Graph-Hist: Graph Classification from Latent Feature Histograms With Application to Bot Detection
This addresses bot detection in social media, an incremental improvement over existing methods for a domain-specific problem.
The paper tackled graph classification for social media networks, which are large and sparse unlike typical benchmarks, by proposing Graph-Hist, an end-to-end architecture that uses latent feature histograms; it improved state-of-the-art performance on social media benchmarks and outperformed existing bot-detection models in detecting bots through conversational graphs.
Neural networks are increasingly used for graph classification in a variety of contexts. Social media is a critical application area in this space, however the characteristics of social media graphs differ from those seen in most popular benchmark datasets. Social networks tend to be large and sparse, while benchmarks are small and dense.
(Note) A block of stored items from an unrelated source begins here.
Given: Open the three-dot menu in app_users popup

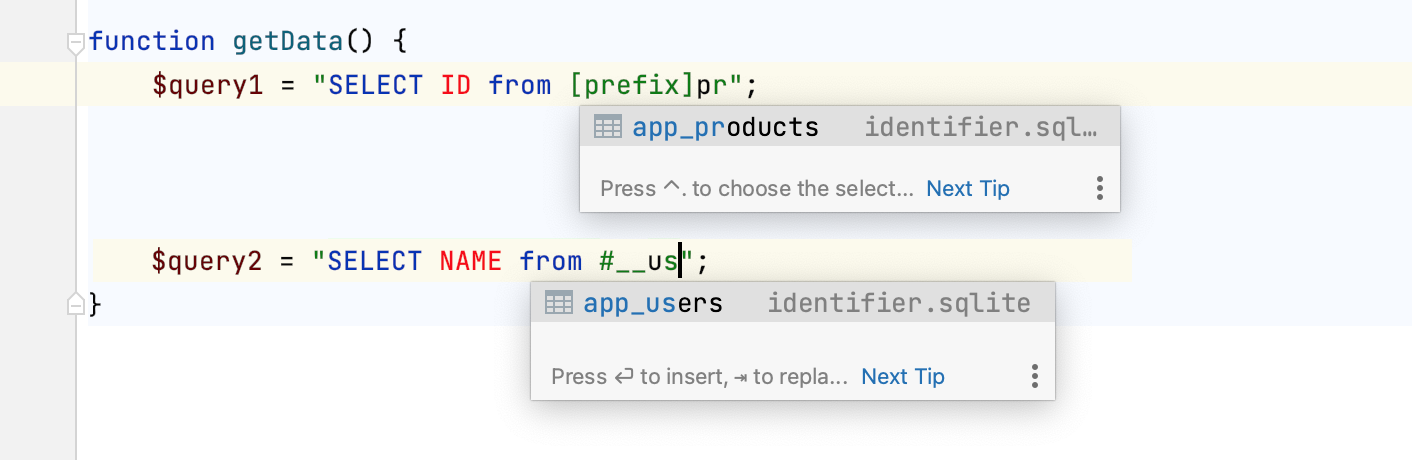Looking at the screenshot, I should pyautogui.click(x=1034, y=377).
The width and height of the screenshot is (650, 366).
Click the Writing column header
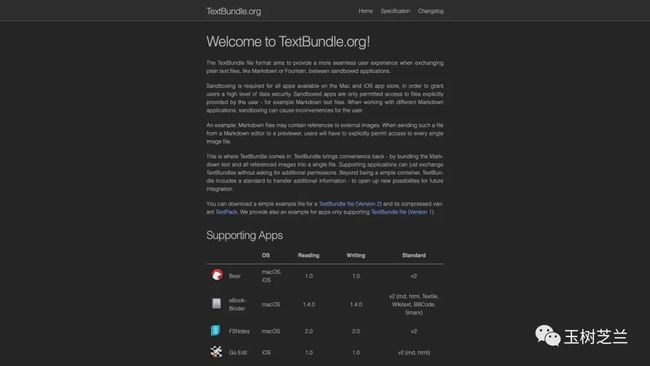(356, 255)
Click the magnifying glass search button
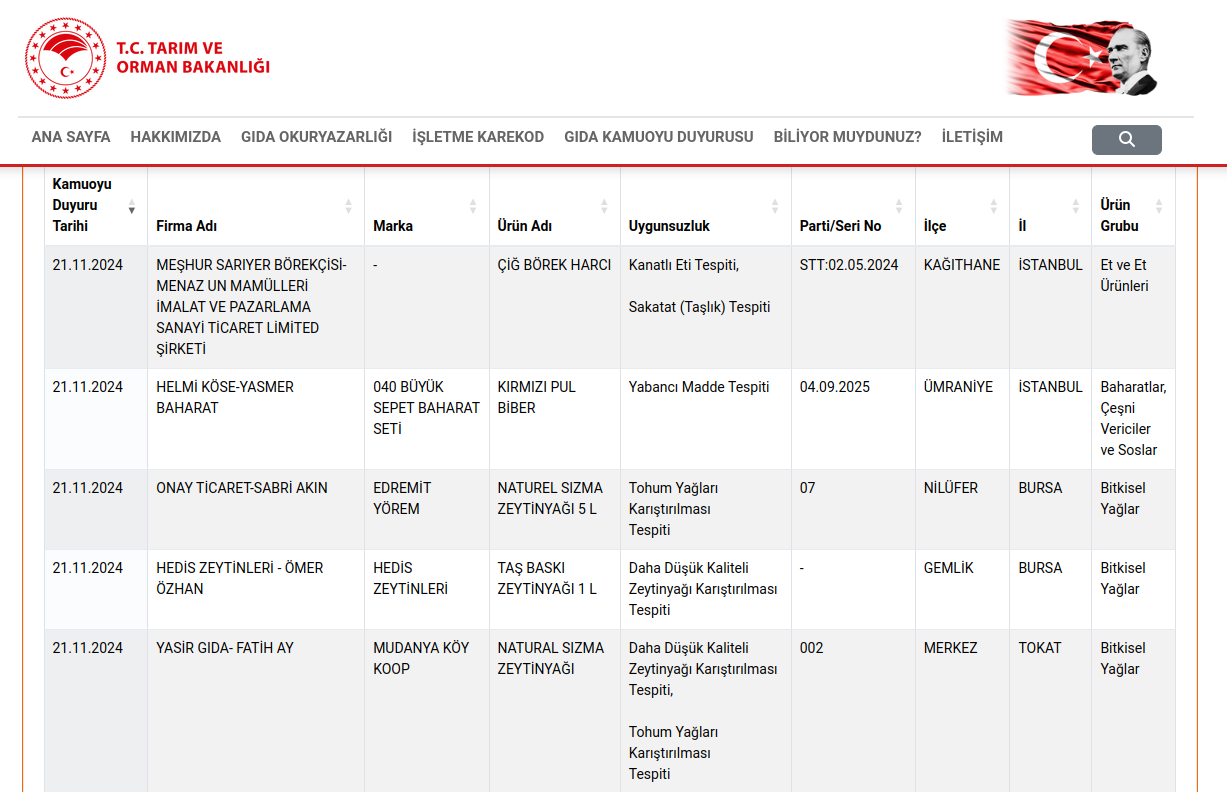Image resolution: width=1227 pixels, height=792 pixels. pos(1126,139)
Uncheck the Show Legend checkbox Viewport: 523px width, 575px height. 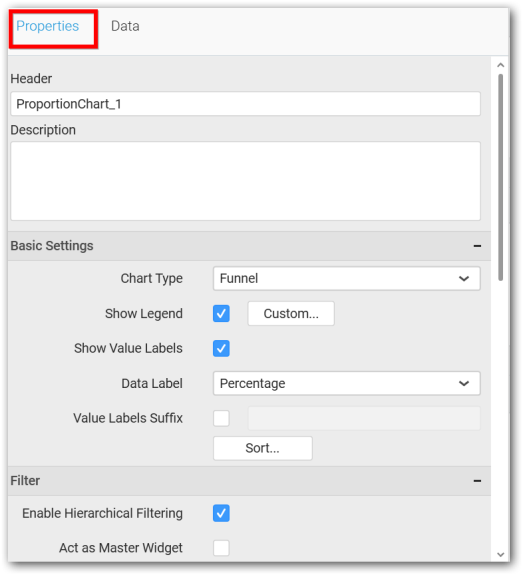click(221, 314)
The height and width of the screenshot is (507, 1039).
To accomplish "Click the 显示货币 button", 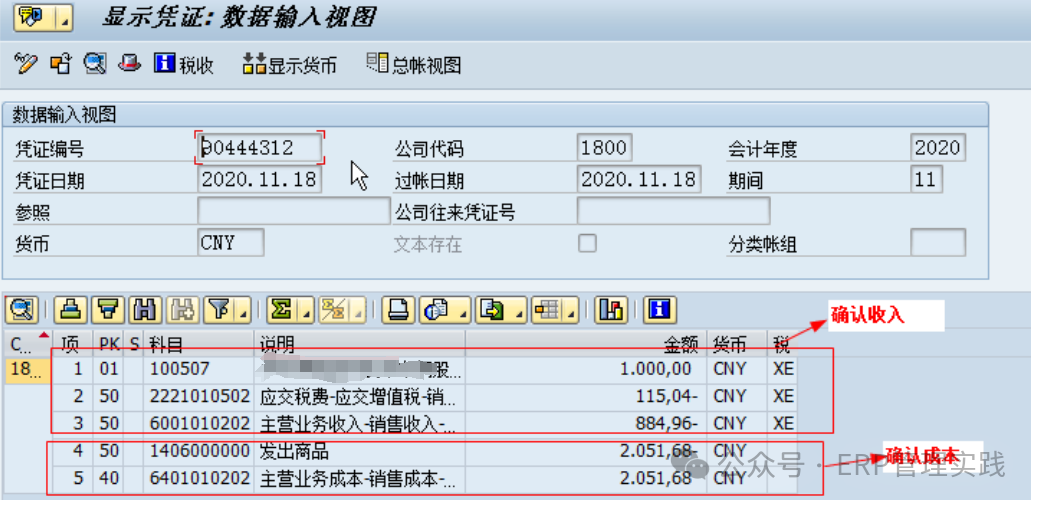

Classically, large and sparse networks are analyzed by studying the distribution of local properties. Inspired by this, we introduce Graph-Hist: an end-to-end architecture that extracts a graph's latent local features, bins nodes together along 1-D cross sections of the feature space, and classifies the graph based on this multi-channel histogram. We show that Graph-Hist improves state of the art performance on true social media benchmark datasets, while still performing well on other benchmarks. Finally, we demonstrate Graph-Hist's performance by conducting bot detection in social media. While sophisticated bot and cyborg accounts increasingly evade traditional detection methods, they leave artificial artifacts in their conversational graph that are detected through graph classification. We apply Graph-Hist to classify these conversational graphs. In the process, we confirm that social media graphs are different than most baselines and that Graph-Hist outperforms existing bot-detection models.